Selected passage:

Polter-Cow - Apr 10, 2008 8:23:04 am PDT #4009 of 10001
What else besides ramen can you scoop? YOU CAN SCOOP THIS WORLD FROM DARKNESS!

Oh my God, T-Rex is me.


Toddson - Apr 10, 2008 8:23:15 am PDT #4010 of 10001
Friends don't let friends read "Atlas Shrugged"

Catching up from waaaaaay back (I've missed you! and been reduced to sporadic lurking) ....

Susan, all my sympathies - I hope you can use this time with your mother to make some good memories.

Congratulations to vw for the thesis.

I've loved hearing about Byron and his progress - sounds like he's adjusted well (aside from the giant collar).

And Laga, you know what works even better than sage for cleansing a place? setting the offending person's hair on fire. (and report the ass!)

Hugs to all.


JZ - Apr 10, 2008 8:25:49 am PDT #4011 of 10001
See? I gave everybody here an opportunity to tell me what a bad person I am and nobody did, because I fuckin' rule.

I've gotten this sort of "I'm not a D student" or "I'm not a C student" argument before (sometimes way more hostile than this girl was), and I so don't get it.

I have to confess here that I've used exactly that argument, though only once, for one class--a set design class in which the professor said, essentially, "You know that boy, Leonardo da Vinci, in the class ahead of yours? That's the quality of work that gets an A. Now that I've taught Leonardo, that's the standard I have to hold everyone else to." Which, frankly, still rankles; there was indeed a Leonardo in the class before mine, and he was... well, he was Leonardo with set design. Grading everyone who ever took a class after him based on a curve in which he was the A standard was a pure guarantee of near-failure for everyone else.

And the professor admitted that his Leonardoness was the determining factor: yes, I understood the principles of design; yes, I was doing the required work; yes, I was doing extra credit assignments; yes, I appeared to be working to the top of my abilities; but neither I nor anyone else in my class was Leonardo or Michelangelo or Bernini or anyone but a perfectly respectable but non-immortal craftsperson, so, no A's for us.

Conversely, I've totally gotten Cs and Ds that I never contested, because I knew damn well that either I was an A student slacking off or I just plain didn't understand the material and was thus earning exactly the right and just grade.

Information provided:
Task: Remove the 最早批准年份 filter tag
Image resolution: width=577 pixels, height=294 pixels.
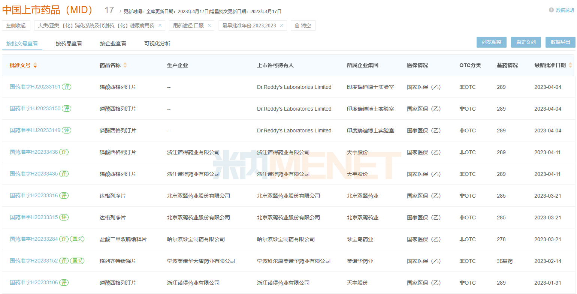Action: (x=281, y=26)
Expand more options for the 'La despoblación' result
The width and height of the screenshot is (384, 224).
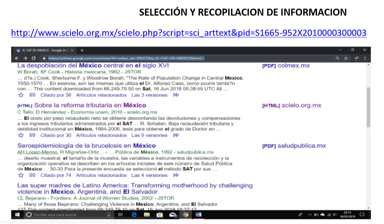176,95
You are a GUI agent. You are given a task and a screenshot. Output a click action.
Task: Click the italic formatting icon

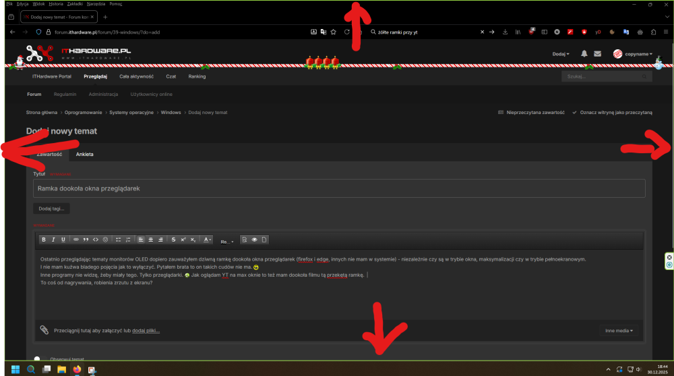(53, 240)
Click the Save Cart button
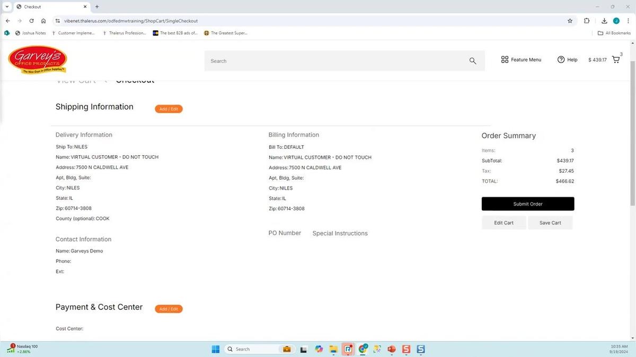The image size is (636, 357). (x=550, y=223)
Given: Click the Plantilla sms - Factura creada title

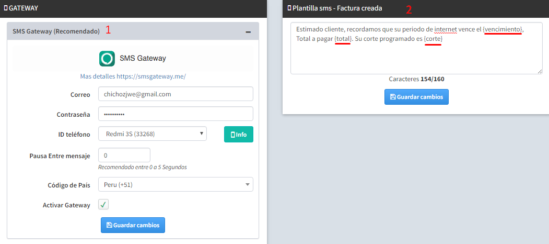Looking at the screenshot, I should pos(337,8).
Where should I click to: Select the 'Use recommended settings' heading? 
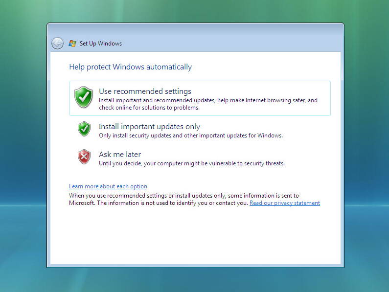pyautogui.click(x=145, y=91)
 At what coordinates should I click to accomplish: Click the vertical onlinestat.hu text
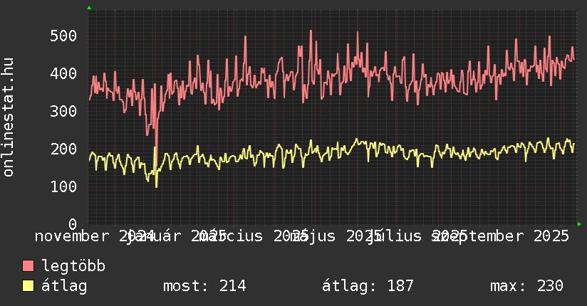(9, 117)
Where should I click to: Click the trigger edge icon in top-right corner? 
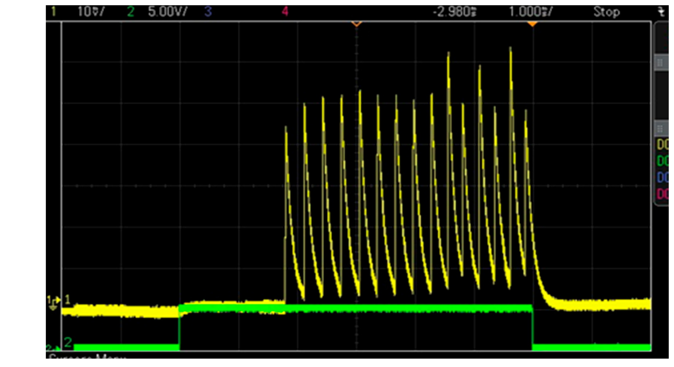tap(662, 12)
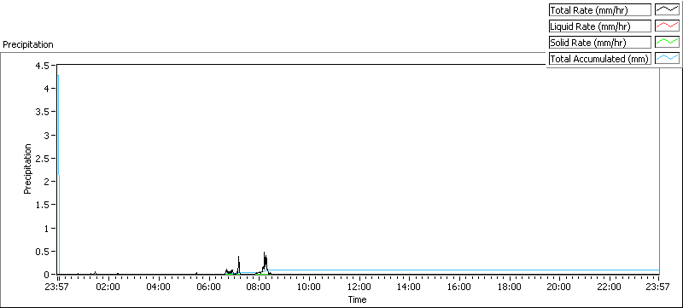Select the Total Accumulated (mm) legend label
The width and height of the screenshot is (683, 308).
click(600, 58)
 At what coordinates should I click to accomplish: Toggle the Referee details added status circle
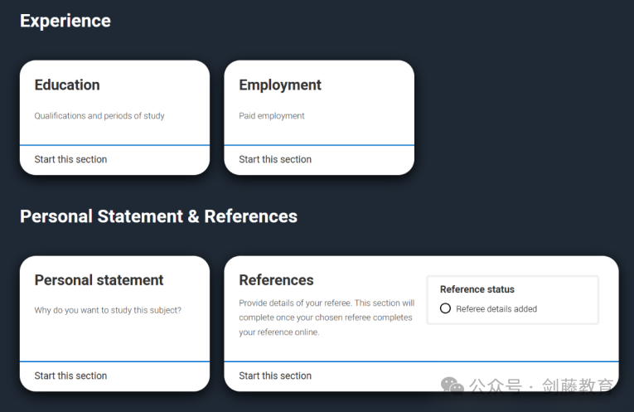[445, 308]
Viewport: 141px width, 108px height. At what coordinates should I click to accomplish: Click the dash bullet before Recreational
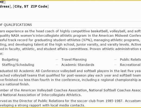(x=115, y=65)
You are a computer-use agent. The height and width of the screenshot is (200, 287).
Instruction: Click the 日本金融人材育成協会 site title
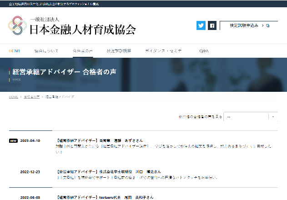point(82,29)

Study questions:
- a) In the forum thread, what kind of class did JZ once use the "I'm not a C student" argument for?
- b) Decide whether each statement agrees with the forum thread, and quote the words that settle it. (i) Toddson congratulates vw on the thesis. (ii) Toddson calls sage the best way to cleanse a place. (iii) JZ contested every C and D ever received.

Numbered responses:
- a) A set design class.

- b)
(i) Yes: "Congratulations to vw for the thesis."
(ii) No: "you know what works even better than sage for cleansing a place? setting the offending person's hair on fire."
(iii) No: "I've totally gotten Cs and Ds that I never contested"